:: Data lines ::

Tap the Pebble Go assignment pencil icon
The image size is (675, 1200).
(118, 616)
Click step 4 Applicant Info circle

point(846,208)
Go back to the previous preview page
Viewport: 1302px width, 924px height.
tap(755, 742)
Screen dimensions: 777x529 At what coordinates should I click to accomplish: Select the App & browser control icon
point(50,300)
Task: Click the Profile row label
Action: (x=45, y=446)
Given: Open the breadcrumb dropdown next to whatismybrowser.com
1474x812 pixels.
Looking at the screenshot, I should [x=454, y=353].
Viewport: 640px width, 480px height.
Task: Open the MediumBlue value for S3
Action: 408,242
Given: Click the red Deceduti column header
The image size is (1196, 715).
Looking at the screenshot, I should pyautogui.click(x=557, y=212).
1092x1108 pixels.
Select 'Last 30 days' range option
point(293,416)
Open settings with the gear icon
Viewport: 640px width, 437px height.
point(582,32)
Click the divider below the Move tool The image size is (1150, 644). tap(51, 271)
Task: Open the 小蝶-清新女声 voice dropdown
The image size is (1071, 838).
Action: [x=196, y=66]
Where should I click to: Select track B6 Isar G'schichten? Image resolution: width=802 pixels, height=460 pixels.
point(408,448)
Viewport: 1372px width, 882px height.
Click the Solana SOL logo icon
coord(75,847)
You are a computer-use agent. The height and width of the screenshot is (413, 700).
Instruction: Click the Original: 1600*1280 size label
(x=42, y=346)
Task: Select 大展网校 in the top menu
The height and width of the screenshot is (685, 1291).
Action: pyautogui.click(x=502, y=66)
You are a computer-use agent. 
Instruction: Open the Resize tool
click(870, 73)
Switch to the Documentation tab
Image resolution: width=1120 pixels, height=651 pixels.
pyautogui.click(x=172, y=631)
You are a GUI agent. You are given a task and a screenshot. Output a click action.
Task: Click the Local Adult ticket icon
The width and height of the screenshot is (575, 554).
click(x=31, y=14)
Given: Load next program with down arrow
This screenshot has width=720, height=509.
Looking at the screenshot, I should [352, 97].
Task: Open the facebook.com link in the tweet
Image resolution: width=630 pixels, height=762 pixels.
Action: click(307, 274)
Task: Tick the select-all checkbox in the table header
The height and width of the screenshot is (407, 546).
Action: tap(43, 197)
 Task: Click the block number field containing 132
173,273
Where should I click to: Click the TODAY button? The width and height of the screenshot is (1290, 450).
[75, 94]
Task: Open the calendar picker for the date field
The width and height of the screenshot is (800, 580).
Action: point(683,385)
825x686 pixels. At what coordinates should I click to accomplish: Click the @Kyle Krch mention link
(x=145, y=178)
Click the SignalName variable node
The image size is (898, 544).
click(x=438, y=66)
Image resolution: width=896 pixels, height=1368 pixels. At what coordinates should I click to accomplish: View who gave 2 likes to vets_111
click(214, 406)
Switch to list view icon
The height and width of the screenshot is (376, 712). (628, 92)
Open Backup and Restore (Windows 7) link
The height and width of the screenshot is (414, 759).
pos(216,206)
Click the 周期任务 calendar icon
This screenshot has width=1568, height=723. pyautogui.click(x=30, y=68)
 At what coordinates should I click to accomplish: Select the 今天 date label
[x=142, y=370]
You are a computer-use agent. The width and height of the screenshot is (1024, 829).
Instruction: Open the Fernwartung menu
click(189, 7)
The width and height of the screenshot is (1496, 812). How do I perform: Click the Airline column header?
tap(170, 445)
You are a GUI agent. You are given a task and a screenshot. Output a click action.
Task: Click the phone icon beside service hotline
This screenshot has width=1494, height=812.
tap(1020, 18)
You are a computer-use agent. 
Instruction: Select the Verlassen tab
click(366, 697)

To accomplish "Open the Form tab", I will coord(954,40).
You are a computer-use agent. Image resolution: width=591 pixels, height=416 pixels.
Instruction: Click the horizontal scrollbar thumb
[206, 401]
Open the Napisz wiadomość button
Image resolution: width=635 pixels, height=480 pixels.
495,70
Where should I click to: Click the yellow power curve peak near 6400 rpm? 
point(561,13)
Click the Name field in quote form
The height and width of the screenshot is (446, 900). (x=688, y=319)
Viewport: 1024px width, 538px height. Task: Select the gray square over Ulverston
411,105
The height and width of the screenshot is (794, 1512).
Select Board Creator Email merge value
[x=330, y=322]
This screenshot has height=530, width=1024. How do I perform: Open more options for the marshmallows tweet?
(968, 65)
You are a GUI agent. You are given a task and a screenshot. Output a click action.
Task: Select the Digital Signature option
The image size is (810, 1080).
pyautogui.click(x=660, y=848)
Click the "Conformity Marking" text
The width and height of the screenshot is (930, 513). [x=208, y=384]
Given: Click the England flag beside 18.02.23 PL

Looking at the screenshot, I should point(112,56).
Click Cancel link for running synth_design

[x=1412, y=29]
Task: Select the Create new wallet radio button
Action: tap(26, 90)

:: Instruction ::
Convert all of the data above into a Markdown table with two columns, No. and Entry, giving each line its own numbered row and omitting blank lines.

:: Exercise answer ::
| No. | Entry |
|---|---|
| 1 | Tap the Pebble Go assignment pencil icon |
| 2 | The image size is (675, 1200). |
| 3 | (118, 616) |
| 4 | Click step 4 Applicant Info circle |
| 5 | point(846,208) |
| 6 | Go back to the previous preview page |
| 7 | Viewport: 1302px width, 924px height. |
| 8 | tap(755, 742) |
| 9 | Screen dimensions: 777x529 At what coordinates should I click to accomplish: Select the App & browser control icon |
| 10 | point(50,300) |
| 11 | Task: Click the Profile row label |
| 12 | Action: (x=45, y=446) |
| 13 | Given: Open the breadcrumb dropdown next to whatismybrowser.com |
| 14 | 1474x812 pixels. |
| 15 | Looking at the screenshot, I should [x=454, y=353]. |
| 16 | Viewport: 640px width, 480px height. |
| 17 | Task: Open the MediumBlue value for S3 |
| 18 | Action: 408,242 |
| 19 | Given: Click the red Deceduti column header |
| 20 | The image size is (1196, 715). |
| 21 | Looking at the screenshot, I should pyautogui.click(x=557, y=212). |
| 22 | 1092x1108 pixels. |
| 23 | Select 'Last 30 days' range option |
| 24 | point(293,416) |
| 25 | Open settings with the gear icon |
| 26 | Viewport: 640px width, 437px height. |
| 27 | point(582,32) |
| 28 | Click the divider below the Move tool The image size is (1150, 644). tap(51, 271) |
| 29 | Task: Open the 小蝶-清新女声 voice dropdown |
| 30 | The image size is (1071, 838). |
| 31 | Action: [x=196, y=66] |
| 32 | Where should I click to: Select track B6 Isar G'schichten? Image resolution: width=802 pixels, height=460 pixels. |
| 33 | point(408,448) |
| 34 | Viewport: 1372px width, 882px height. |
| 35 | Click the Solana SOL logo icon |
| 36 | coord(75,847) |
| 37 | You are a computer-use agent. The height and width of the screenshot is (413, 700). |
| 38 | Instruction: Click the Original: 1600*1280 size label |
| 39 | (x=42, y=346) |
| 40 | Task: Select 大展网校 in the top menu |
| 41 | The height and width of the screenshot is (685, 1291). |
| 42 | Action: pyautogui.click(x=502, y=66) |
| 43 | You are a computer-use agent.  |
| 44 | Instruction: Open the Resize tool |
| 45 | click(870, 73) |
| 46 | Switch to the Documentation tab |
| 47 | Image resolution: width=1120 pixels, height=651 pixels. |
| 48 | pyautogui.click(x=172, y=631) |
| 49 | You are a GUI agent. You are given a task and a screenshot. Output a click action. |
| 50 | Task: Click the Local Adult ticket icon |
| 51 | The width and height of the screenshot is (575, 554). |
| 52 | click(x=31, y=14) |
| 53 | Given: Load next program with down arrow |
| 54 | This screenshot has width=720, height=509. |
| 55 | Looking at the screenshot, I should [352, 97]. |
| 56 | Task: Open the facebook.com link in the tweet |
| 57 | Image resolution: width=630 pixels, height=762 pixels. |
| 58 | Action: click(307, 274) |
| 59 | Task: Tick the select-all checkbox in the table header |
| 60 | The height and width of the screenshot is (407, 546). |
| 61 | Action: tap(43, 197) |
| 62 |  Task: Click the block number field containing 132 |
| 63 | 173,273 |
| 64 | Where should I click to: Click the TODAY button? The width and height of the screenshot is (1290, 450). |
| 65 | [75, 94] |
| 66 | Task: Open the calendar picker for the date field |
| 67 | The width and height of the screenshot is (800, 580). |
| 68 | Action: point(683,385) |
| 69 | 825x686 pixels. At what coordinates should I click to accomplish: Click the @Kyle Krch mention link |
| 70 | (x=145, y=178) |
| 71 | Click the SignalName variable node |
| 72 | The image size is (898, 544). |
| 73 | click(x=438, y=66) |
| 74 | Image resolution: width=896 pixels, height=1368 pixels. At what coordinates should I click to accomplish: View who gave 2 likes to vets_111 |
| 75 | click(214, 406) |
| 76 | Switch to list view icon |
| 77 | The height and width of the screenshot is (376, 712). (628, 92) |
| 78 | Open Backup and Restore (Windows 7) link |
| 79 | The height and width of the screenshot is (414, 759). |
| 80 | pos(216,206) |
| 81 | Click the 周期任务 calendar icon |
| 82 | This screenshot has width=1568, height=723. pyautogui.click(x=30, y=68) |
| 83 |  At what coordinates should I click to accomplish: Select the 今天 date label |
| 84 | [x=142, y=370] |
| 85 | You are a computer-use agent. The width and height of the screenshot is (1024, 829). |
| 86 | Instruction: Open the Fernwartung menu |
| 87 | click(189, 7) |
| 88 | The width and height of the screenshot is (1496, 812). How do I perform: Click the Airline column header? |
| 89 | tap(170, 445) |
| 90 | You are a GUI agent. You are given a task and a screenshot. Output a click action. |
| 91 | Task: Click the phone icon beside service hotline |
| 92 | This screenshot has width=1494, height=812. |
| 93 | tap(1020, 18) |
| 94 | You are a computer-use agent.  |
| 95 | Instruction: Select the Verlassen tab |
| 96 | click(366, 697) |
| 97 | To accomplish "Open the Form tab", I will coord(954,40). |
| 98 | You are a computer-use agent. Image resolution: width=591 pixels, height=416 pixels. |
| 99 | Instruction: Click the horizontal scrollbar thumb |
| 100 | [206, 401] |
| 101 | Open the Napisz wiadomość button |
| 102 | Image resolution: width=635 pixels, height=480 pixels. |
| 103 | 495,70 |
| 104 | Where should I click to: Click the yellow power curve peak near 6400 rpm?  |
| 105 | point(561,13) |
| 106 | Click the Name field in quote form |
| 107 | The height and width of the screenshot is (446, 900). (x=688, y=319) |
| 108 | Viewport: 1024px width, 538px height. Task: Select the gray square over Ulverston |
| 109 | 411,105 |
| 110 | The height and width of the screenshot is (794, 1512). |
| 111 | Select Board Creator Email merge value |
| 112 | [x=330, y=322] |
| 113 | This screenshot has height=530, width=1024. How do I perform: Open more options for the marshmallows tweet? |
| 114 | (968, 65) |
| 115 | You are a GUI agent. You are given a task and a screenshot. Output a click action. |
| 116 | Task: Select the Digital Signature option |
| 117 | The image size is (810, 1080). |
| 118 | pyautogui.click(x=660, y=848) |
| 119 | Click the "Conformity Marking" text |
| 120 | The width and height of the screenshot is (930, 513). [x=208, y=384] |
| 121 | Given: Click the England flag beside 18.02.23 PL |
| 122 | Looking at the screenshot, I should point(112,56). |
| 123 | Click Cancel link for running synth_design |
| 124 | [x=1412, y=29] |
| 125 | Task: Select the Create new wallet radio button |
| 126 | Action: tap(26, 90) |